I have an array of integer say
theIndex = [ 1 2 6 7 17 2]
I have a dataframe with one column dataset[:id] containing integers say
dataset = DataFrame(id=[ 1, 1, 2, 2, 3, 3, 3, 4, 4, 4])
I want to select all observations in dataset that belongs to the index. and if they appear twice (or more) in the index, I want to select them twice (or more)
At the moment, I am doing it the dumb way.
theIndex = [ 1 2 6 7 17 2]
dataset = DataFrame(id=[ 1, 1, 2, 2, 3, 3, 3, 4, 4, 4])
dataset2 = DataFrame(id=Int64[])
for ii1=1:size(theIndex,2)
for ii2=1:size(dataset[:id],1)
any(i->i.==dataset[ii2,:id],theIndex[ii1]) ?

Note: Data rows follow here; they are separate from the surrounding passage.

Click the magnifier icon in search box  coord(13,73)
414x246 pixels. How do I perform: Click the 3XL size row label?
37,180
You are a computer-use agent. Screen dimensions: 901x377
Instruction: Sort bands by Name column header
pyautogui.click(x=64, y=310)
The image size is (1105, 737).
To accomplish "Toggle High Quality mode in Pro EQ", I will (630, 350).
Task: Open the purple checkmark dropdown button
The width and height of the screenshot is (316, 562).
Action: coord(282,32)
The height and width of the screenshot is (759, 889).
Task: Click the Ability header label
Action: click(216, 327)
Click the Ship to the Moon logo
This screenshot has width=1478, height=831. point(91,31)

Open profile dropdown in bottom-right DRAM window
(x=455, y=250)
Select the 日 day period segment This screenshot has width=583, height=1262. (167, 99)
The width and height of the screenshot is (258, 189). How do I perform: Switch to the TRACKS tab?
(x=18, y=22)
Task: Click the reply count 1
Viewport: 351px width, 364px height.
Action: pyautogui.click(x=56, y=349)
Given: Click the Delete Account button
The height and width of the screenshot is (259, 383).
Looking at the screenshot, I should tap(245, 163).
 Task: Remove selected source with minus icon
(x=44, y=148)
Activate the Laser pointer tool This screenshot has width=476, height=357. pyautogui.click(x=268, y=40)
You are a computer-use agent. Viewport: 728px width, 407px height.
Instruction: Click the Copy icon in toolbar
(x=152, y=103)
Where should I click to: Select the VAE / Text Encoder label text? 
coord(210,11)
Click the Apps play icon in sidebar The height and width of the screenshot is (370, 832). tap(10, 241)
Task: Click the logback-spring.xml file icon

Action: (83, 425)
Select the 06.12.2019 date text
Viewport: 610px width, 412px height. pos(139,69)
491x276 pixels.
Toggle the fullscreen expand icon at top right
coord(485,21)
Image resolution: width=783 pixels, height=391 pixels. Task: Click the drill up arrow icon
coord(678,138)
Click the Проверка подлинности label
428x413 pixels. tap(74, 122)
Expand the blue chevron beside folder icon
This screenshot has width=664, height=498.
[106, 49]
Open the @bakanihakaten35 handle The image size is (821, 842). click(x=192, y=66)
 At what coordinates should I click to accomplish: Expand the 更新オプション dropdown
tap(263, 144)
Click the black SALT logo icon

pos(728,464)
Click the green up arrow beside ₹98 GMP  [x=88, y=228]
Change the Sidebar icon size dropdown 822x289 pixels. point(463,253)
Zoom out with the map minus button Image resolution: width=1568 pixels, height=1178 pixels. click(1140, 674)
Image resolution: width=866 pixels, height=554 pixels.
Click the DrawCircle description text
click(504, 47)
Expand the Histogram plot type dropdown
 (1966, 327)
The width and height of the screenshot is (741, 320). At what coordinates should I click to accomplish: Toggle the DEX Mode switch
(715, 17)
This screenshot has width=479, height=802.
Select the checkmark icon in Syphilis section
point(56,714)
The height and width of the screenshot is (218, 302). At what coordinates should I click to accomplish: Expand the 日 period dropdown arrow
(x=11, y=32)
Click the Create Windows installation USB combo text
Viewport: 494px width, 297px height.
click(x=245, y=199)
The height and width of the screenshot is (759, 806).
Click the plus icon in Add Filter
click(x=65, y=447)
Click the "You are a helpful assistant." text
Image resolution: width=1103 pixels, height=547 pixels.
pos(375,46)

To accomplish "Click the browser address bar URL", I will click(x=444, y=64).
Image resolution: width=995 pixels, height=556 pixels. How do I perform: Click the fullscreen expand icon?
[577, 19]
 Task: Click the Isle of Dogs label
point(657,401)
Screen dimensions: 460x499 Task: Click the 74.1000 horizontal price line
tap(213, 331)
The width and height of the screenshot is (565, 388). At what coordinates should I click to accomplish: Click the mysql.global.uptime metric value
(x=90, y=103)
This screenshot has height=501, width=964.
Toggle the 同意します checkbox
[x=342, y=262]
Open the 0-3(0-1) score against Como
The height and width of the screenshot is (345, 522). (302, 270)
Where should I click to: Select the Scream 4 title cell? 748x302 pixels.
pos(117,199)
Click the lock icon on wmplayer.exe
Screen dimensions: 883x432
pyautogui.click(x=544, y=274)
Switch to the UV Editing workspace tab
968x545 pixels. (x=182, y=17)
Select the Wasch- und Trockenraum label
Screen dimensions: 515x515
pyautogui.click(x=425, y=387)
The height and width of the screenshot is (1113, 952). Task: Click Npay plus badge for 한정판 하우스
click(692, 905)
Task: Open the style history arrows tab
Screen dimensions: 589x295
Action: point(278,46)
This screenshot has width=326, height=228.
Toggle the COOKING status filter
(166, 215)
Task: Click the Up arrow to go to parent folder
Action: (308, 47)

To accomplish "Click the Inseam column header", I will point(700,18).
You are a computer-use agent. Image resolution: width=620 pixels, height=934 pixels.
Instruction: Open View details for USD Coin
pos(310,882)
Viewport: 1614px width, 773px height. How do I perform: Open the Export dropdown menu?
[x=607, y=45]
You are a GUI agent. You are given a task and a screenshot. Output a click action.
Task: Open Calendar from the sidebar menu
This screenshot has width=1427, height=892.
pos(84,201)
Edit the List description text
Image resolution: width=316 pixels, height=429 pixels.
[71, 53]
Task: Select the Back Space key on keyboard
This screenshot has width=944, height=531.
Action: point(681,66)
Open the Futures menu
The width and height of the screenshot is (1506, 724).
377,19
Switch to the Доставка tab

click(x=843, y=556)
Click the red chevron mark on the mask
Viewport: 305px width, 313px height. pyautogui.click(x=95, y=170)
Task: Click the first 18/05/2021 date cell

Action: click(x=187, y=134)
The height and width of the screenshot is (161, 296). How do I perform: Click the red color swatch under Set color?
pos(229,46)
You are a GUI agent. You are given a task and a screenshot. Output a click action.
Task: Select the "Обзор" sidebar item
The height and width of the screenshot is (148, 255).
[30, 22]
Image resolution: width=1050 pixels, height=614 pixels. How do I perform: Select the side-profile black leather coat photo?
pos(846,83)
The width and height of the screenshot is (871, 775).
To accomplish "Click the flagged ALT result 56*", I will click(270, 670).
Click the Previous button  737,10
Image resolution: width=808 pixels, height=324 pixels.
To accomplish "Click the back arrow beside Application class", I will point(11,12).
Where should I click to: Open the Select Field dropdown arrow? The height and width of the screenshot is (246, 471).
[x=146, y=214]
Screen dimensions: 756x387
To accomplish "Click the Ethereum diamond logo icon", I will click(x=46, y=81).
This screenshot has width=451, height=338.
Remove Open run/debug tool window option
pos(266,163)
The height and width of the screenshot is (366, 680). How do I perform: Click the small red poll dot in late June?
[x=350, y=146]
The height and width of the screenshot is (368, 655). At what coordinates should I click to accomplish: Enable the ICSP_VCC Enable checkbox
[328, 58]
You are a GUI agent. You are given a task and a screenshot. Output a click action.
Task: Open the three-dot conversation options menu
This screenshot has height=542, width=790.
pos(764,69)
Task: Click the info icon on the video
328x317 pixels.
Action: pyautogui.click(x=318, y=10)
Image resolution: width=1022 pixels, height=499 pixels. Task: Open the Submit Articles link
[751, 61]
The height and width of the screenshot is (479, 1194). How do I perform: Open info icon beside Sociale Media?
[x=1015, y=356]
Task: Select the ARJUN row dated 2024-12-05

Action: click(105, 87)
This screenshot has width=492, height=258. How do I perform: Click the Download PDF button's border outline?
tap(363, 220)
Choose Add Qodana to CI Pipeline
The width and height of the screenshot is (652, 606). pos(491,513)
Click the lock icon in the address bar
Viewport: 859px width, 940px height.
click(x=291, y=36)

push!(dataset2,dataset[ii2,:id]) : nothing
end
end
any more elegant solution?
Essentially, the question wants to calculate a SQL JOIN between theIndex
and dataset
. Unfortunately, this functionality is not fully implemented internally by DataFrames. So here is a quick (and efficient) simulation of a JOIN for this purpose:
using DataStructures
sort!(dataset, cols=:id]
j = 1
newvec = Vector{Int}()
for (val,cnt) in SortedDict(countmap(theIndex))
while j<=nrow(dataset)
dataset[j,:id] > val && break
dataset[j,:id] == val && append!(newvec,fill(j,cnt))
j += 1
end
end
dataset2 = dataset[newvec,:]
DataStructures package is used for the SortedDict. This implementation is should be more efficient than other multi-loop approaches.